Il n’est pas rare dans la langue française qu’un même mot ait plusieurs significations. Il est moins courant que chacune d’entre elles puisse résumer une même situation, un même événement. L’adverbe « enfin » est pourtant celui qui caractérise le mieux les émotions ressenties à l’occasion du tournoi de Lannemezan qui s’est déroulé le 2 juin 2018.

« Enfin » indique tout d’abord un évènement qui se produit après avoir été attendu avec impatience. Exemple : « Après avoir tant désiré la fin de l’orage qui sévissait dans le ciel de Lannemezan, les jeunes TUCistes ont enfin pu fouler la pelouse inondée du terrain principal du stade François Sarrat pour y disputer la finale de leur catégorie ». Pourtant, la journée avait bien commencé sur un plan météorologique. Les montagnes des Pyrénées avaient décidé de se mettre sur leur 31 pour accueillir les jeunes toulousains. En ce samedi printanier, elles s’étaient drapées d’une écharpe blanche au-dessus de laquelle le ciel, éreinté par une surcharge de bleu, s’était allongé sur leurs cimes. Mais à mesure que les U12 du TUC disposaient des équipes du comité d’Armagnac-Bigorre, les masses grises des montagnes se détachèrent progressivement dans le bleu du ciel et au-dessus d’elles roulaient quelques petits nuages blancs dont le soleil illuminait partiellement les contours. Après la demi-finale gagnée de façon convaincante en début d’après-midi, face à la valeureuse équipe du FCTT, des nuages noirs, menaçants, s’amoncelèrent, enfantant un orage apocalyptique. Mais devant la persévérance des jeunes TUCistes, désireux d’en découdre avec l’équipe locale, Dame Nature a abdiqué : les joueurs ont été autorisés à entrer sur le terrain. La finale a pu enfin débuter sous une pluie fine.

« Enfin » indique ensuite une conclusion après une énumération.
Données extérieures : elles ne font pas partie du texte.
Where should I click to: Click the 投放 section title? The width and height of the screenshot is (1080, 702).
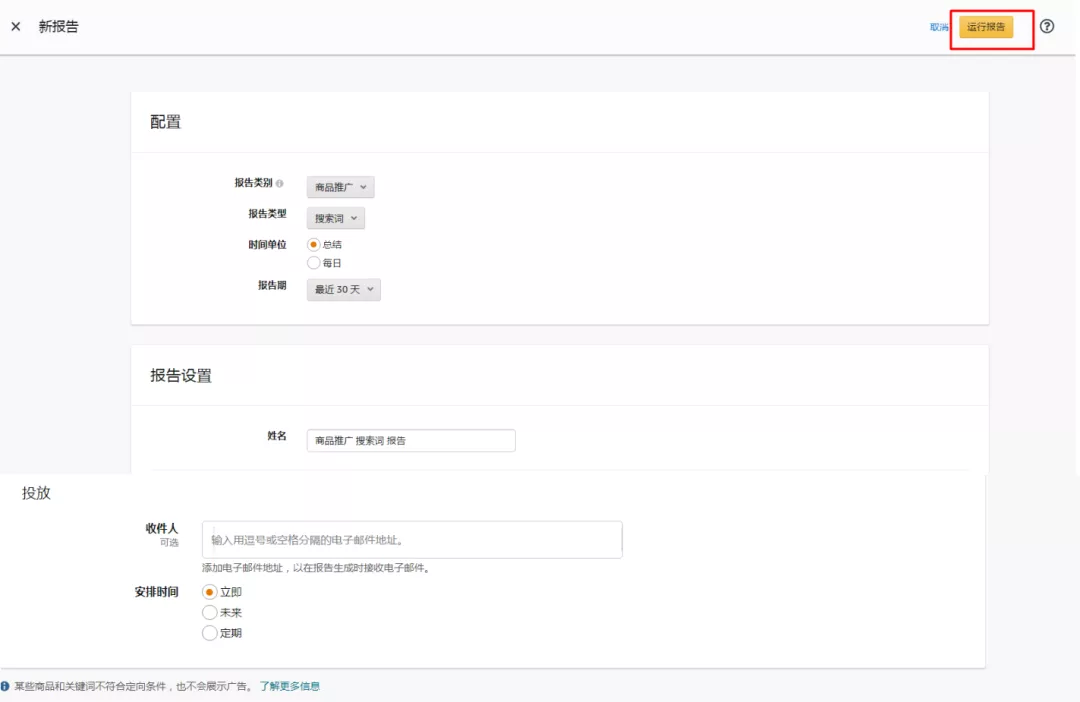[x=37, y=492]
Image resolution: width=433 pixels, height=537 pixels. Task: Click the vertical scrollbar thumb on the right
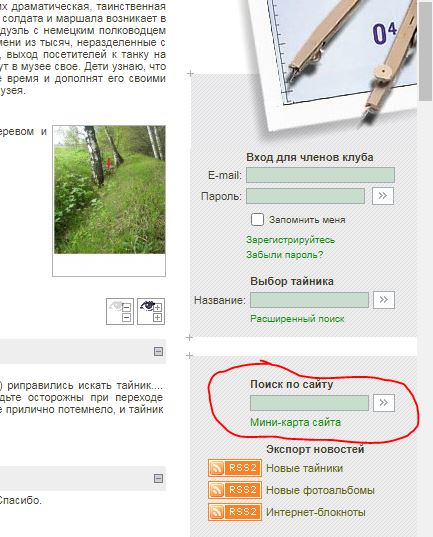425,51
Par exemple : « Saint-Vincent de Tyrosse, Argelès-Gazost, Isle-Jourdain, Gujan-Mestras, Revel, toujours bien classés, toujours méritants, les 2006 n’étaient jamais montés sur la première marche d’un podium. C’est enfin le cas ».  Bien entendu, les 34 enfants qui composent ce groupe ont obtenu de nombreuses victoires. N’oublions pas que chacune des deux équipes a remporté son tournoi lors du déplacement effectué à Madrid au mois d’avril dernier, mais le contexte était particulier. Il manquait une victoire de référence pour mettre les autres en valeur et enfin, elle est arrivée. Bien entendu, les caciques du monde éducatif répètent à l’envi que l’on apprend peu par la victoire, mais beaucoup par la défaite, que ce n’est pas la victoire qui rend l’homme beau, mais le combat. Il n’empêche que dans des conditions fort hostiles, les 2006 du TUC ont découvert l’ivresse de la victoire, cet état d’hystérie collective qui transforme les ventre-glisses sur le terrain après le match et les rires dans les vestiaires en des moments inoubliables, ce sentiment d’insouciance qui rend l’extraordinaire presque naturel.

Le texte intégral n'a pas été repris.